Perhaps more importantly, the figures – released by the Interactive Advertising Bureau UK and PriceWaterhouseCoopers – show that in the second half of 2003, online advertising accounted for 2.5 per cent of total UK ad spend, two-thirds as much as radio advertising.
Results from the Institute of Practitioners in Advertising’s quarterly Bellwether Report, also published this week, broadly support the IAB’s claims, with the internet accounting for just under three per cent of total UK ad spend in the second quarter of 2004.
IAB UK chairman Danny Meadows-Klue says: “Growth continues to be very strong and we are definitely on track to achieve our objective of overtaking radio by January 2007.”
The IAB has identified a number of factors contributing to the strong growth. These include more consumers coming online, the standardisation of ad products, the creative industry waking up to the possibilities offered by the internet, and the increasing importance of search engine marketing.
The figures have been welcomed by media owners, internet service providers and agencies.
Dan Clays, managing director of BLM-owned online agency Quantum Media, says growth is being driven by the telecoms sector, travel, finance and automotives. He says: “Packaged goods spend is still relatively small, but it is growing in confidence.”
Clays expects growth in 2004 to match 2003, as more households switch to broadband services which will “accelerate consumer usage and time spent online, which means more brands will spend more on internet advertising”.

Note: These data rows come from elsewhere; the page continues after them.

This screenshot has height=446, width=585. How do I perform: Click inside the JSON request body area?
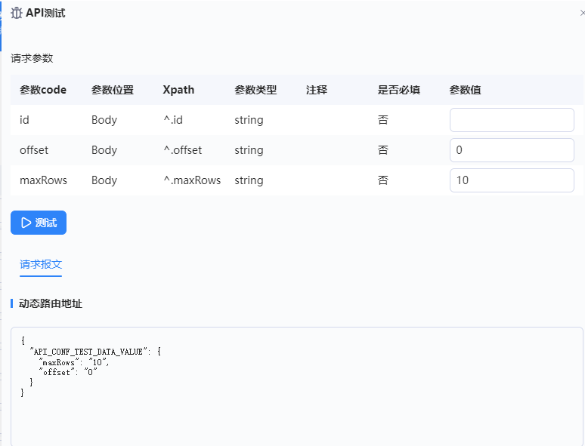296,385
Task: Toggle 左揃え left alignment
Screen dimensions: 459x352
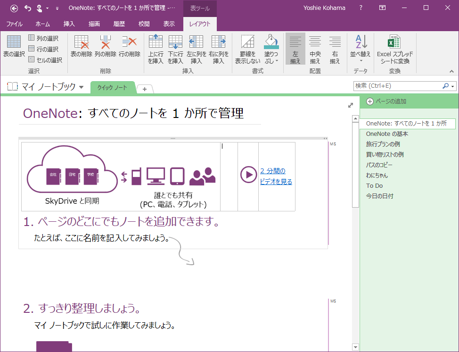Action: tap(295, 49)
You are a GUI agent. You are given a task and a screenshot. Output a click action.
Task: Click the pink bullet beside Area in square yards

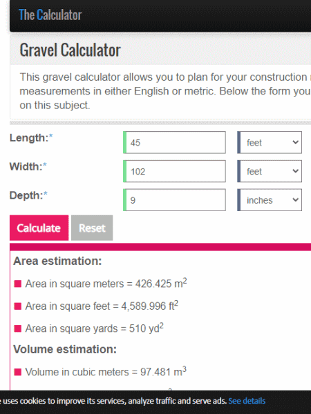click(18, 328)
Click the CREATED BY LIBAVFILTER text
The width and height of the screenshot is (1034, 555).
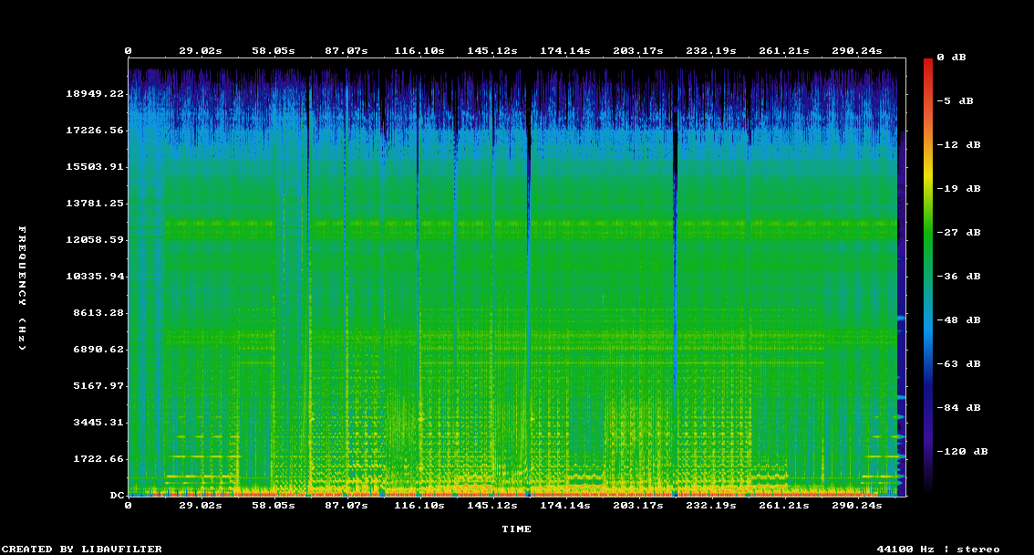pos(81,549)
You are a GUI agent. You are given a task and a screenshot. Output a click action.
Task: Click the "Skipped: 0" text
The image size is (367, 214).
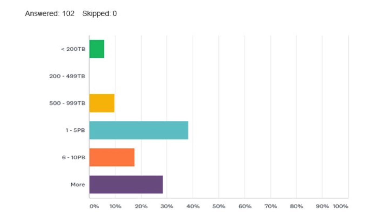click(x=100, y=14)
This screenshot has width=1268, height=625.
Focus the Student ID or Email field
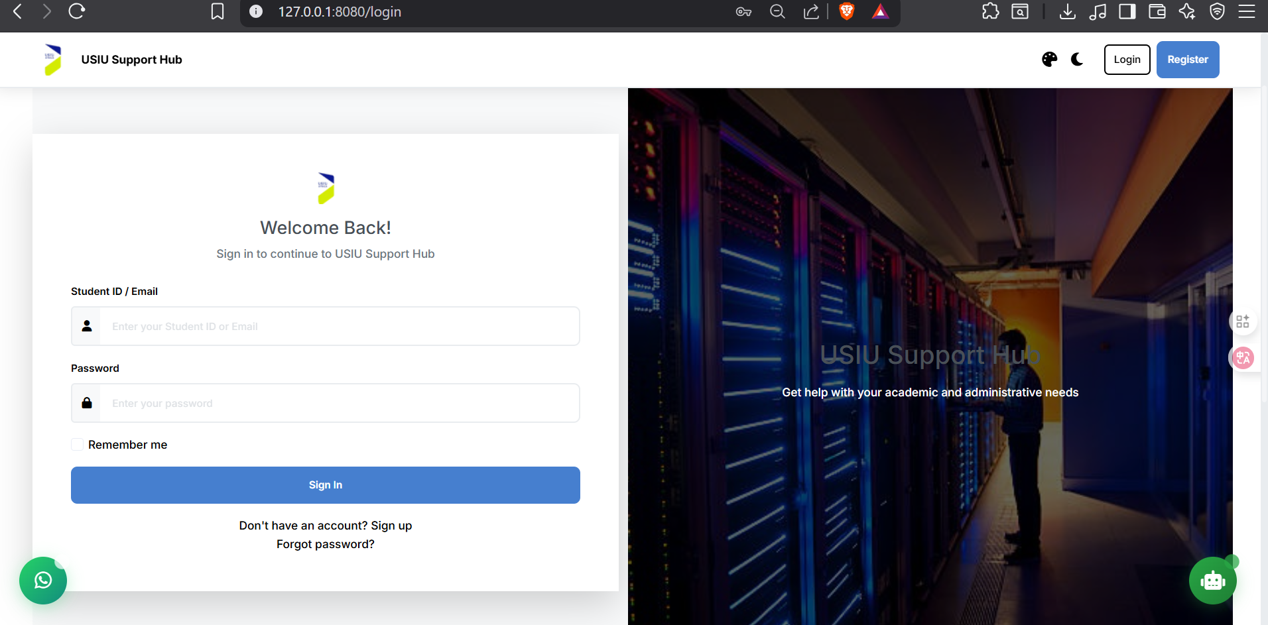[339, 326]
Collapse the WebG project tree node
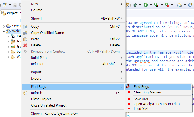The width and height of the screenshot is (194, 117). [4, 31]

AOL UK vice-president of interactive marketing Andy Jonesco says the figures are welcome but “no great surprise as the industry has been experiencing strong growth for some time”. Jonesco adds that AOL expects overall market growth to remain strong as increasing numbers of advertisers “recognise the powerful brand-building attributes of the online medium”.
The IAB research has been tracking internet advertising spend since 1997. The figures are based on data supplied by online media owners, and audited by PriceWaterhouseCoopers. They do not include production costs.